Bolivian President Evo Morales, empowered by his country’s new constitution, began redistributing land to indigenous peasants March 15. In a ceremony on part of the land seized by the government from large owners, Morales turned over about 94,000 acres to Guaraní indigenous communities in the Chaco region of southern Santa Cruz department. Morales harshly criticized the treatment of workers on large farms and called upon rich landowners to embrace equality by voluntarily giving up some of their holdings.
The Assembly of the Guaraní People (APG) received title to 36,000 hectares expropriated from five landowners who the government charged had 50 Guaraní families living in servitude on their properties. APG leader Wilson Changaray filed a claim to the lands three years ago.
Morales, flanked by military personnel, made the announcement at the gates to Caraparicito estate in Alto Parapetí municipality. He named the Larsen, Chávez, Malpartida and Curcuy families who properties would become titled to the Guaraní as Lands of Communal Origin (TCO) by order of the National Agrarian Reform Institute (INRA). The landowners can still appeal the redistribution to the National Agrarian Tribunal (TAN).
“Private property will always be respected but we want people who are not interested in equality to change their thinking and focus more on country than currency,” said Morales. “Today, from here, we are beginning to put an end to the giant landholdings of Bolivia.”
US cattleman Ronald Larsen of Monatana, owner of the Caraparicito ranch, emerged as a key opponent of the Morales government’s land reform, joining with other ranchers in threatening to resist the transfer of their lands. “They’ve singled me out as an American,” Larsen told the AP as Morales made his announcement. “We’re not just going to walk away like a bunch of sheep.” He denies that his Guaraní resident workers live in squalor on the vast property, which he bought in 1973.

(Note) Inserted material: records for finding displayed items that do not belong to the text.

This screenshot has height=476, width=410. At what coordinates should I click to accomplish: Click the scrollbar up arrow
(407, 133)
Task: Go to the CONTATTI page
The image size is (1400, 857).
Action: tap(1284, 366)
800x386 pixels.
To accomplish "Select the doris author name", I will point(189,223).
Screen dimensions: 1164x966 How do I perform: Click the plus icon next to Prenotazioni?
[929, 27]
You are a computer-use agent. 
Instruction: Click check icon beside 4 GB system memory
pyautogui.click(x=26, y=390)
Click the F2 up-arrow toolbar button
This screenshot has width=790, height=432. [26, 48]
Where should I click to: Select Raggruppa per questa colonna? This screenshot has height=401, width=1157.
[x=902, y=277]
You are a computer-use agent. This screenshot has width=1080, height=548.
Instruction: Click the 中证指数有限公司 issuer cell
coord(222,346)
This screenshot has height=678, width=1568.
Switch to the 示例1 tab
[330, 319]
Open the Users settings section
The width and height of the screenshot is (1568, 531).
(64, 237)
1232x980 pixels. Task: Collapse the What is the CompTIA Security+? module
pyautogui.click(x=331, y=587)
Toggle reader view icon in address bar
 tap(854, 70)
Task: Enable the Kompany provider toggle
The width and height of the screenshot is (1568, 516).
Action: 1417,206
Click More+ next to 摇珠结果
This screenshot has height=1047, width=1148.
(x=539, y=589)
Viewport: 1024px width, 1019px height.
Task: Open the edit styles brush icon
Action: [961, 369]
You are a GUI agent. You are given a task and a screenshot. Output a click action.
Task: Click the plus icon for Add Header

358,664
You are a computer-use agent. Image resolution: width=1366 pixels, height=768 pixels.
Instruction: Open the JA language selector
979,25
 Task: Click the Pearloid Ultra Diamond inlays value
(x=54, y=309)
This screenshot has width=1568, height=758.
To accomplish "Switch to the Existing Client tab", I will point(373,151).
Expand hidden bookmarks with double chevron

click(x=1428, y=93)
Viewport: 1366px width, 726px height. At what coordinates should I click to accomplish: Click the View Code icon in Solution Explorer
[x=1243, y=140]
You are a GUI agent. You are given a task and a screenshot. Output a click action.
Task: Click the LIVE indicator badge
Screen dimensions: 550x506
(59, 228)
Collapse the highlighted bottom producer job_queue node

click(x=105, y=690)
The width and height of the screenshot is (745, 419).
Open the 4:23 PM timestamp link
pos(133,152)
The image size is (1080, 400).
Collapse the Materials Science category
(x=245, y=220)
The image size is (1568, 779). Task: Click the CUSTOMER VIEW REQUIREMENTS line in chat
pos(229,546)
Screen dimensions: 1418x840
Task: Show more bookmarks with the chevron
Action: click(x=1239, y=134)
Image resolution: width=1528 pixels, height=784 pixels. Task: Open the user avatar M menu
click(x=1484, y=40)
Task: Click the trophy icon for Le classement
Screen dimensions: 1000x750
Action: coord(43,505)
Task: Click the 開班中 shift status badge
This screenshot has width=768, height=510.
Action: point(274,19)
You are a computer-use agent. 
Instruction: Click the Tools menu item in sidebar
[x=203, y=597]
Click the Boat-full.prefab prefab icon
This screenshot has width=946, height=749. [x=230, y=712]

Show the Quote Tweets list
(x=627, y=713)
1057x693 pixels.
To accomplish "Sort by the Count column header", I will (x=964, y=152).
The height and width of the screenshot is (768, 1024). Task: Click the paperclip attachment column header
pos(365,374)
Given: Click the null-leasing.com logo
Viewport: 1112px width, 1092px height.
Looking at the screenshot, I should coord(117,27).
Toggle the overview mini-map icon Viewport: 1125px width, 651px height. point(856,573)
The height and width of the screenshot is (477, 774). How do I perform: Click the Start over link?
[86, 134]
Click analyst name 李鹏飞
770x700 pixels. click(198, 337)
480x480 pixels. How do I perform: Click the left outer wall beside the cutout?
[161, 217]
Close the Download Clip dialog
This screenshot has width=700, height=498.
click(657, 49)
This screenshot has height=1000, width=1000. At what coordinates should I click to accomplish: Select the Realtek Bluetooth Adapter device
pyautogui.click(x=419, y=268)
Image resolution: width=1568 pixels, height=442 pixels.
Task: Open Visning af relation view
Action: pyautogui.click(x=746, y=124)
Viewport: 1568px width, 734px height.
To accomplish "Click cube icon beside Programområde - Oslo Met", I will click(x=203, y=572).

Human rights groups say an estimated 4,000 Guaraní still live in “virtual slavery” in the Chaco, tending cattle or working sugarcane fields for wages as low as $40 a year. Guaraní leaders last year claimed that 12 families on Larsen’s ranch lived in servitude. Larsen alleges that former workers accusing him of indentured servitude signed statements under duress. “We’re way over the minimum wage” of $81 a month, he said in a telephone interview from the eastern city of Santa Cruz.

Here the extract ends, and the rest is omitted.